Exercise brief ▸ Starting at the first line and ending at the last, output the data exactly.

Material provided: Begin

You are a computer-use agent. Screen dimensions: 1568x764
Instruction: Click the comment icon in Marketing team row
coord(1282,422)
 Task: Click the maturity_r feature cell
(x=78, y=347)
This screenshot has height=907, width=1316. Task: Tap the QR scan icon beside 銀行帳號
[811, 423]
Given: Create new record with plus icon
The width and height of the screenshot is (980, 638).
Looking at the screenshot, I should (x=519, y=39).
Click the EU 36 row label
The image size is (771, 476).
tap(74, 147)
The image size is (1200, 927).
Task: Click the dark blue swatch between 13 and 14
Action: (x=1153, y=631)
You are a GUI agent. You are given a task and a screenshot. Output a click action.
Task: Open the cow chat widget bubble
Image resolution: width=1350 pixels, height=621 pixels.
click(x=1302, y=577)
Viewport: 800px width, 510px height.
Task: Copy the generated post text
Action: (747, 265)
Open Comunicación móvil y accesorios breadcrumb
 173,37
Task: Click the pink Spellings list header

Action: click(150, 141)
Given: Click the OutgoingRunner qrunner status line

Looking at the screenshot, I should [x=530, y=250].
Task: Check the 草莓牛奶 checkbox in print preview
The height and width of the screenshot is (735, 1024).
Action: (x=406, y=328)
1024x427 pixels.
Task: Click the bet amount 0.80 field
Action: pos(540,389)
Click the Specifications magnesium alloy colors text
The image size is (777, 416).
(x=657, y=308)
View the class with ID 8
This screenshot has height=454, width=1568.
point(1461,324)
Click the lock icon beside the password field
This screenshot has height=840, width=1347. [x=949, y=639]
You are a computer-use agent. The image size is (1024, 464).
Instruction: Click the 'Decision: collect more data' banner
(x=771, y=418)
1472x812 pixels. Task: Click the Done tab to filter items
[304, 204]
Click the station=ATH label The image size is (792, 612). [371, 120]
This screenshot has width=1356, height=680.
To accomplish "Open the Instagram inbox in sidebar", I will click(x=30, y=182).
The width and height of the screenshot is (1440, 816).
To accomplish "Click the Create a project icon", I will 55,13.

Material provided: End

Your solution ▸
You are a computer-use agent. Screen dimensions: 1568x764
Instruction: Click the comment icon in Marketing team row
coord(1282,422)
 Task: Click the maturity_r feature cell
(x=78, y=347)
This screenshot has height=907, width=1316. Task: Tap the QR scan icon beside 銀行帳號
[811, 423]
Given: Create new record with plus icon
The width and height of the screenshot is (980, 638).
Looking at the screenshot, I should (x=519, y=39).
Click the EU 36 row label
The image size is (771, 476).
tap(74, 147)
The image size is (1200, 927).
Task: Click the dark blue swatch between 13 and 14
Action: (x=1153, y=631)
You are a GUI agent. You are given a task and a screenshot. Output a click action.
Task: Open the cow chat widget bubble
Image resolution: width=1350 pixels, height=621 pixels.
click(x=1302, y=577)
Viewport: 800px width, 510px height.
Task: Copy the generated post text
Action: (747, 265)
Open Comunicación móvil y accesorios breadcrumb
 173,37
Task: Click the pink Spellings list header

Action: click(150, 141)
Given: Click the OutgoingRunner qrunner status line

Looking at the screenshot, I should [x=530, y=250].
Task: Check the 草莓牛奶 checkbox in print preview
The height and width of the screenshot is (735, 1024).
Action: (x=406, y=328)
1024x427 pixels.
Task: Click the bet amount 0.80 field
Action: pos(540,389)
Click the Specifications magnesium alloy colors text
The image size is (777, 416).
(x=657, y=308)
View the class with ID 8
This screenshot has height=454, width=1568.
point(1461,324)
Click the lock icon beside the password field
This screenshot has height=840, width=1347. [x=949, y=639]
You are a computer-use agent. The image size is (1024, 464).
Instruction: Click the 'Decision: collect more data' banner
(x=771, y=418)
1472x812 pixels. Task: Click the Done tab to filter items
[304, 204]
Click the station=ATH label The image size is (792, 612). [371, 120]
This screenshot has width=1356, height=680.
To accomplish "Open the Instagram inbox in sidebar", I will click(x=30, y=182).
The width and height of the screenshot is (1440, 816).
To accomplish "Click the Create a project icon", I will 55,13.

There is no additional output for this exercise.